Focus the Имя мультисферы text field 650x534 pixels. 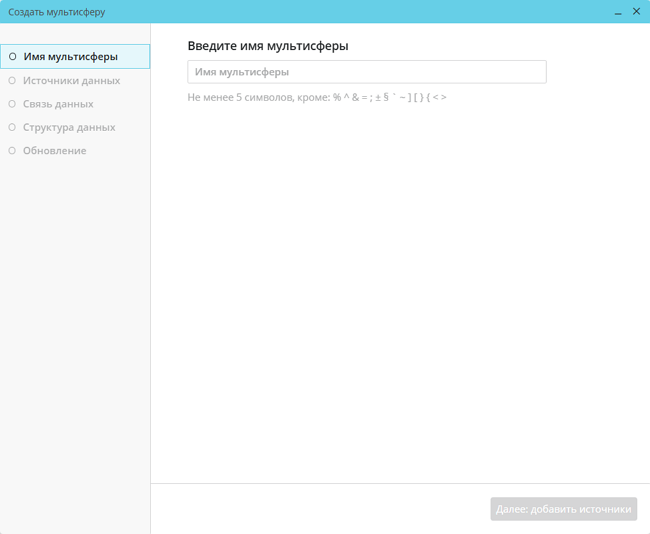[x=366, y=72]
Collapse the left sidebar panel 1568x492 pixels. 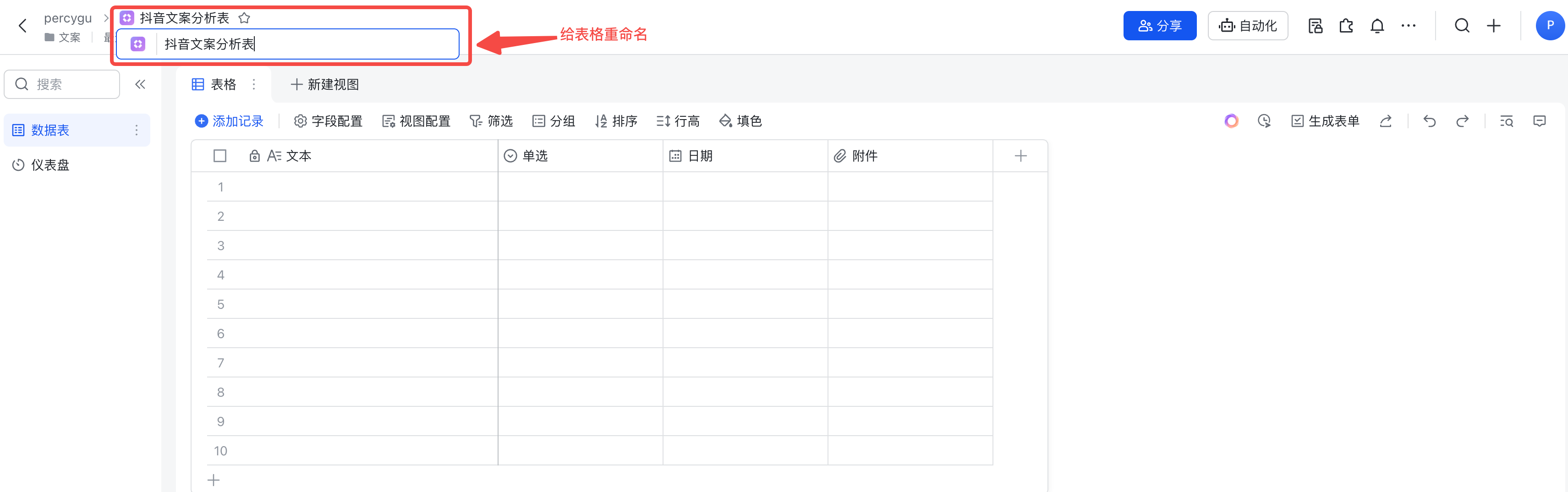(x=140, y=84)
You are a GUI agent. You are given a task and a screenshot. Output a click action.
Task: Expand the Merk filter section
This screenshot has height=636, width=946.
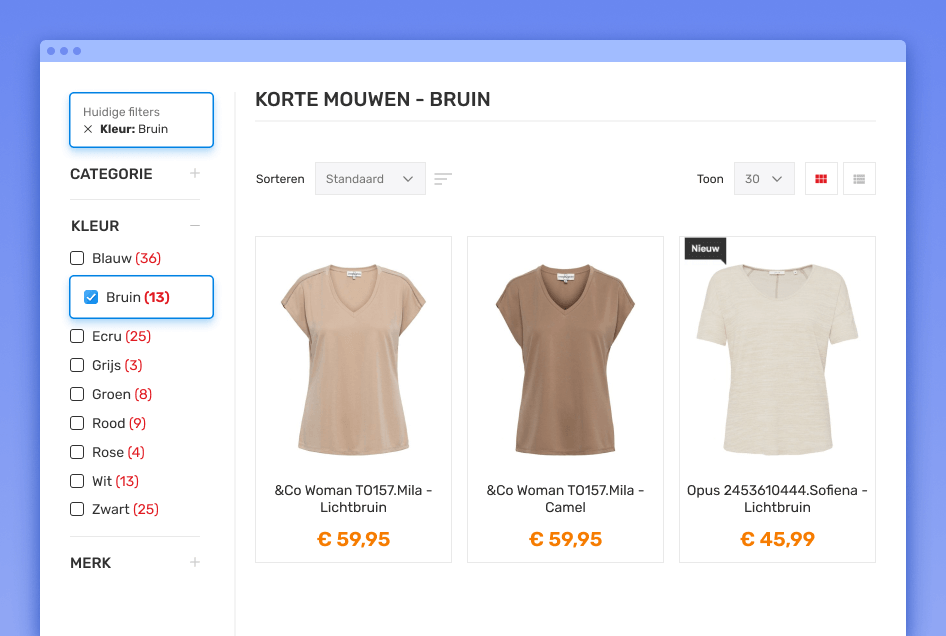(x=194, y=563)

+ + + + + + +

**What to work on**
Each line from the one containing "You are a GUI" through the end of the records above is to be retyped exactly, with the pictures omitted and nothing added.

**Written response**
You are a GUI agent. You are given a task and a screenshot. Output a click action.
Task: Expand the Merk filter section
This screenshot has height=636, width=946.
(x=194, y=563)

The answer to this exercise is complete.